She was the only child of Jurist Conrad von Rappard  [ de ] and Albertine Engell (1832–1922) of Mecklenburg, the younger sister of the writer and women's rights activist Juliane Engell-Günther (1819–1910). Her father also operated a microscopy institute (presumably related to forensics) and was co-owner, with his brother Hermann Gisbert von Rappard (1814–1902), of the Grandhotel Giessbach  [ de ] on Lake Brienz. She spent her formative years in Wabern bei Bern, then in Interlaken. Extensive travelling throughout Europe with her parents gave her an acquaintance with art and culture. Her artistic inclinations made themselves apparent at a relatively early age, and she was immediately given formal lessons.

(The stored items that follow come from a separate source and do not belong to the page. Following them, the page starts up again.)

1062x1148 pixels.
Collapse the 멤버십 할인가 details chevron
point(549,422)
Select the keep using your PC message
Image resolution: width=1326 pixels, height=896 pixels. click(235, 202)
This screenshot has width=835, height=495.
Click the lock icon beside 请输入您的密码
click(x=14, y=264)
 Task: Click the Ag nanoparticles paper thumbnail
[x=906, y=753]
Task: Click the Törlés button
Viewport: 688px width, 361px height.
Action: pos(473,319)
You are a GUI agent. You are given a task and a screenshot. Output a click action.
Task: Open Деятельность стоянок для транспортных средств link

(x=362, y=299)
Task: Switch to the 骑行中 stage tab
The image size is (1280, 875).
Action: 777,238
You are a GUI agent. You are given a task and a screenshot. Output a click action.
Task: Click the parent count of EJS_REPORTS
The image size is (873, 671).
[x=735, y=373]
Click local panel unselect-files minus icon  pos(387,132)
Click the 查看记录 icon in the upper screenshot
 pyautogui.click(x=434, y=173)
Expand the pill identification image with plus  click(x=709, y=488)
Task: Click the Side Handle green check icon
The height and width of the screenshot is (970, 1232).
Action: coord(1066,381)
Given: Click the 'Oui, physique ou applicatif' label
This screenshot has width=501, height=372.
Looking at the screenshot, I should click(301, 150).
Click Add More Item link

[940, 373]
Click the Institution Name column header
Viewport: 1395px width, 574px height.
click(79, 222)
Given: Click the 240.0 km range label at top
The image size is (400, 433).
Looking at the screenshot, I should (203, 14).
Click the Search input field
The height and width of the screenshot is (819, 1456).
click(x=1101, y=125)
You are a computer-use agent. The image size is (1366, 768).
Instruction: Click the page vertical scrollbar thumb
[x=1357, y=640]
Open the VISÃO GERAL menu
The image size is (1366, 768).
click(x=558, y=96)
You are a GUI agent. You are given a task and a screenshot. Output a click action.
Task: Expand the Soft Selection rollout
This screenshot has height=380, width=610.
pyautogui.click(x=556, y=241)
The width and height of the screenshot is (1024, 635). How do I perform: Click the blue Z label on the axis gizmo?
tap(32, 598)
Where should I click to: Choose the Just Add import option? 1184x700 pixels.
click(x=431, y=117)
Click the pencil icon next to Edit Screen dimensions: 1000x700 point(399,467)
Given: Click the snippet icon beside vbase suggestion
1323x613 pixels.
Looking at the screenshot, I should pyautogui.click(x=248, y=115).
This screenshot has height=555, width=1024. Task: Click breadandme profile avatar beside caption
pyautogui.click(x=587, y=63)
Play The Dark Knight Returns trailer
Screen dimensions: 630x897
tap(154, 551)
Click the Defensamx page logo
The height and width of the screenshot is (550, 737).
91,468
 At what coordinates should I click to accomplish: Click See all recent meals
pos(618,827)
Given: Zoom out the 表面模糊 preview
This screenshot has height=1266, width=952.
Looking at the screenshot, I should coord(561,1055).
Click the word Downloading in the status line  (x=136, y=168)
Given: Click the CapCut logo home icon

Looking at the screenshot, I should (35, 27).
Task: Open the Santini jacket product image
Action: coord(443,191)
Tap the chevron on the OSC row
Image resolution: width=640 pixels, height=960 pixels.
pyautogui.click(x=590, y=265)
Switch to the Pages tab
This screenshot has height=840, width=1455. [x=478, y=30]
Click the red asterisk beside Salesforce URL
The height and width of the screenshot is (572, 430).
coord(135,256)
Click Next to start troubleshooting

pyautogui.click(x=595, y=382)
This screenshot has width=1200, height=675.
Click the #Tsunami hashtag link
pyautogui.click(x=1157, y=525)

From 1868 to 1869, she studied with Dominik Skutecký in Venice, from 1870 to 1871 with Heinrich Dreber in Rome, from 1871 to 1874 with Antonie Volkmar  [ de ] and Carl Steffeck in Berlin and, from 1875 to 1885 in the women's art school operated by Karl Gussow. In between, she also took lessons from Eduard Lürssen  [ de ], Friedrich Kaulbach in Hannover, and at the school in the Kunstgewerbemuseum Berlin. During the 1880s, she also studied etching with Ludwig von Gleichen-Rußwurm. Other artists who participated, to a greater or lesser degree, in her education included Adolph von Menzel, Paul Friedrich Meyerheim, Arnold Böcklin and Eugène Burnand. For a brief period in the mid 1880s, she operated her own studio in Munich.

She exhibited widely throughout Western Europe and the United States, although she focused on German speaking areas. She held several solo showings there, including ones at the Kunsthalle Bremen (1894), Kunstverein Hannover  [ de ] (also 1894) and the Kunstmuseum Bern (1896). She took second place at the German Exhibition in London (1891) and received a gold medal at the International Women's Exhibition (also in London, 1900).

She died in 1912, from pneumonia, following a long illness.